- REQUIREMENT
Convert the lines below into a numbered list, omitting any blank lines.

- MATERIAL PROVIDED
__________

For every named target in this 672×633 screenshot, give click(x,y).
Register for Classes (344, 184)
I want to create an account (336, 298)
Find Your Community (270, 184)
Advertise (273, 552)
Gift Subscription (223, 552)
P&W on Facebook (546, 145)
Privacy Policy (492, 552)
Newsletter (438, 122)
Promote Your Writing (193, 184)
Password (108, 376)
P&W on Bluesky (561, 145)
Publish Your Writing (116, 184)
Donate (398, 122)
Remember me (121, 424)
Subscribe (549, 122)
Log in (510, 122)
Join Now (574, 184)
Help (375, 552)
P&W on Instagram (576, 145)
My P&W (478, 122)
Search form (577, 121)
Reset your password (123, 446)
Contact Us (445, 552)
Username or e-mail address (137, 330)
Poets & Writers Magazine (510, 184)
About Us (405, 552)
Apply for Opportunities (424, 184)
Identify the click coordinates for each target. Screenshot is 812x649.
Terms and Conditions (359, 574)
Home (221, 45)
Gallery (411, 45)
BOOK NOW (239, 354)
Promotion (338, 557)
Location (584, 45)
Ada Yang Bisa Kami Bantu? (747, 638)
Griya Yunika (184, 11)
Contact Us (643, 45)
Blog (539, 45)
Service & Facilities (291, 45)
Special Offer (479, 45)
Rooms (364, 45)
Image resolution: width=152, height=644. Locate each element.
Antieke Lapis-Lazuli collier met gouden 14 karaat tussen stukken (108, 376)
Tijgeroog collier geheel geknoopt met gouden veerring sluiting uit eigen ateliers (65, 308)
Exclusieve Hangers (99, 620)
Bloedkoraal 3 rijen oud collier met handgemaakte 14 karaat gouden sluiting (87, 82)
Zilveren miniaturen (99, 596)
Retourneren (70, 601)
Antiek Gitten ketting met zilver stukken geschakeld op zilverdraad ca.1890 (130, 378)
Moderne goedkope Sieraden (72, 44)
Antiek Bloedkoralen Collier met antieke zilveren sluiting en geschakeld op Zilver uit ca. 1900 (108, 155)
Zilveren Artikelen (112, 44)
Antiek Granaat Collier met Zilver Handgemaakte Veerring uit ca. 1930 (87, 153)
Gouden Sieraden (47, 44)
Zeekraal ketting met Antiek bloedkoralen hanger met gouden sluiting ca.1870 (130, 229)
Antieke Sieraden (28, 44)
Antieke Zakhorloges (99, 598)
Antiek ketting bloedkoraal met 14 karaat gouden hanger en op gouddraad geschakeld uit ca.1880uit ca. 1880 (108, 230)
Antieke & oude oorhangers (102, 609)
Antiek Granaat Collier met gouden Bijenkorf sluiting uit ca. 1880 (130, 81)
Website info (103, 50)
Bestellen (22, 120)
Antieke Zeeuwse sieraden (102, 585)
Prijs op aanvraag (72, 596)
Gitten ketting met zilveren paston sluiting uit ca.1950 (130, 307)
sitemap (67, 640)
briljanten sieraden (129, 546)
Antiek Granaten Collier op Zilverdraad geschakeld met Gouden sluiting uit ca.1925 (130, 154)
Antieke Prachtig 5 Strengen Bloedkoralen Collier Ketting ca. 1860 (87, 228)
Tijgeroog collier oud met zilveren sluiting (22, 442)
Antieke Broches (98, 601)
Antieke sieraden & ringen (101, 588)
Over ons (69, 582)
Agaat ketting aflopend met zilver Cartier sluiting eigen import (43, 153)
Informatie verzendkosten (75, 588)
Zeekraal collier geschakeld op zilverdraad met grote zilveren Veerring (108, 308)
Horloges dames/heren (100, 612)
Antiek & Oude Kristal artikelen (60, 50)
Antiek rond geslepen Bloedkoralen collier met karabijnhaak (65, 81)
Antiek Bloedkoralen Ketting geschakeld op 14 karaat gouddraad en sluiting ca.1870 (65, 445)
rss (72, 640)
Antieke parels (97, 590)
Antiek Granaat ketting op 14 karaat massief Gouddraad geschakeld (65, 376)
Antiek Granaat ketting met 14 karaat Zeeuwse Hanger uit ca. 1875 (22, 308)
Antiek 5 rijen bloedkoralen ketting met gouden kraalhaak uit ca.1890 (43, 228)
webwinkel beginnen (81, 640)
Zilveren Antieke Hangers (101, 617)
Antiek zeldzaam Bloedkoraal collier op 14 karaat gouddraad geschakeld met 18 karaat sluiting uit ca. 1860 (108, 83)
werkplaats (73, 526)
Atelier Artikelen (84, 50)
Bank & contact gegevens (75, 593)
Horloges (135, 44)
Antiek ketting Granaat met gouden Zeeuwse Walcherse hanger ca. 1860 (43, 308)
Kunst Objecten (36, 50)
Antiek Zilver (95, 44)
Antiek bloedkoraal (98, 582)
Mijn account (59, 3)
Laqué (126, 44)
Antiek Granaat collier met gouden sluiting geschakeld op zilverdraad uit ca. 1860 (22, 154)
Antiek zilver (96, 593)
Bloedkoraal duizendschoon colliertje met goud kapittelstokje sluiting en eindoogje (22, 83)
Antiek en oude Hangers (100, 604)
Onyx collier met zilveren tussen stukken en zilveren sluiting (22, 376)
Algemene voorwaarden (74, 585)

__________

- EXERCISE OUTPUT
1. For every named target in this 672×633 screenshot, give click(x,y).
2. Register for Classes (344, 184)
3. I want to create an account (336, 298)
4. Find Your Community (270, 184)
5. Advertise (273, 552)
6. Gift Subscription (223, 552)
7. P&W on Facebook (546, 145)
8. Privacy Policy (492, 552)
9. Newsletter (438, 122)
10. Promote Your Writing (193, 184)
11. Password (108, 376)
12. P&W on Bluesky (561, 145)
13. Publish Your Writing (116, 184)
14. Donate (398, 122)
15. Remember me (121, 424)
16. Subscribe (549, 122)
17. Log in (510, 122)
18. Join Now (574, 184)
19. Help (375, 552)
20. P&W on Instagram (576, 145)
21. My P&W (478, 122)
22. Search form (577, 121)
23. Reset your password (123, 446)
24. Contact Us (445, 552)
25. Username or e-mail address (137, 330)
26. Poets & Writers Magazine (510, 184)
27. About Us (405, 552)
28. Apply for Opportunities (424, 184)
29. Identify the click coordinates for each target. Screenshot is 812x649.
30. Terms and Conditions (359, 574)
31. Home (221, 45)
32. Gallery (411, 45)
33. BOOK NOW (239, 354)
34. Promotion (338, 557)
35. Location (584, 45)
36. Ada Yang Bisa Kami Bantu? (747, 638)
37. Griya Yunika (184, 11)
38. Contact Us (643, 45)
39. Blog (539, 45)
40. Service & Facilities (291, 45)
41. Special Offer (479, 45)
42. Rooms (364, 45)
43. Image resolution: width=152, height=644. Locate each element.
44. Antieke Lapis-Lazuli collier met gouden 14 karaat tussen stukken (108, 376)
45. Tijgeroog collier geheel geknoopt met gouden veerring sluiting uit eigen ateliers (65, 308)
46. Exclusieve Hangers (99, 620)
47. Bloedkoraal 3 rijen oud collier met handgemaakte 14 karaat gouden sluiting (87, 82)
48. Zilveren miniaturen (99, 596)
49. Retourneren (70, 601)
50. Antiek Gitten ketting met zilver stukken geschakeld op zilverdraad ca.1890 (130, 378)
51. Moderne goedkope Sieraden (72, 44)
52. Antiek Bloedkoralen Collier met antieke zilveren sluiting en geschakeld op Zilver uit ca. 1900 (108, 155)
53. Zilveren Artikelen (112, 44)
54. Antiek Granaat Collier met Zilver Handgemaakte Veerring uit ca. 1930 (87, 153)
55. Gouden Sieraden (47, 44)
56. Zeekraal ketting met Antiek bloedkoralen hanger met gouden sluiting ca.1870 (130, 229)
57. Antieke Sieraden (28, 44)
58. Antieke Zakhorloges (99, 598)
59. Antiek ketting bloedkoraal met 14 karaat gouden hanger en op gouddraad geschakeld uit ca.1880uit ca. 1880 (108, 230)
60. Antieke & oude oorhangers (102, 609)
61. Antiek Granaat Collier met gouden Bijenkorf sluiting uit ca. 1880 (130, 81)
62. Website info (103, 50)
63. Bestellen (22, 120)
64. Antieke Zeeuwse sieraden (102, 585)
65. Prijs op aanvraag (72, 596)
66. Gitten ketting met zilveren paston sluiting uit ca.1950 (130, 307)
67. sitemap (67, 640)
68. briljanten sieraden (129, 546)
69. Antiek Granaten Collier op Zilverdraad geschakeld met Gouden sluiting uit ca.1925 (130, 154)
70. Antieke Prachtig 5 Strengen Bloedkoralen Collier Ketting ca. 1860 (87, 228)
71. Tijgeroog collier oud met zilveren sluiting (22, 442)
72. Antieke Broches (98, 601)
73. Antieke sieraden & ringen (101, 588)
74. Over ons (69, 582)
75. Agaat ketting aflopend met zilver Cartier sluiting eigen import (43, 153)
76. Informatie verzendkosten (75, 588)
77. Zeekraal collier geschakeld op zilverdraad met grote zilveren Veerring (108, 308)
78. Horloges dames/heren (100, 612)
79. Antiek & Oude Kristal artikelen (60, 50)
80. Antiek rond geslepen Bloedkoralen collier met karabijnhaak (65, 81)
81. Antiek Bloedkoralen Ketting geschakeld op 14 karaat gouddraad en sluiting ca.1870 (65, 445)
82. rss (72, 640)
83. Antieke parels (97, 590)
84. Antiek Granaat ketting op 14 karaat massief Gouddraad geschakeld (65, 376)
85. Antiek Granaat ketting met 14 karaat Zeeuwse Hanger uit ca. 1875 (22, 308)
86. Antiek 5 rijen bloedkoralen ketting met gouden kraalhaak uit ca.1890 (43, 228)
87. webwinkel beginnen (81, 640)
88. Zilveren Antieke Hangers (101, 617)
89. Antiek zeldzaam Bloedkoraal collier op 14 karaat gouddraad geschakeld met 18 karaat sluiting uit ca. 1860 (108, 83)
90. werkplaats (73, 526)
91. Atelier Artikelen (84, 50)
92. Bank & contact gegevens (75, 593)
93. Horloges (135, 44)
94. Antiek ketting Granaat met gouden Zeeuwse Walcherse hanger ca. 1860 (43, 308)
95. Kunst Objecten (36, 50)
96. Antiek Zilver (95, 44)
97. Antiek bloedkoraal (98, 582)
98. Mijn account (59, 3)
99. Laqué (126, 44)
100. Antiek Granaat collier met gouden sluiting geschakeld op zilverdraad uit ca. 1860 (22, 154)
101. Antiek zilver (96, 593)
102. Bloedkoraal duizendschoon colliertje met goud kapittelstokje sluiting en eindoogje (22, 83)
103. Antiek en oude Hangers (100, 604)
104. Onyx collier met zilveren tussen stukken en zilveren sluiting (22, 376)
105. Algemene voorwaarden (74, 585)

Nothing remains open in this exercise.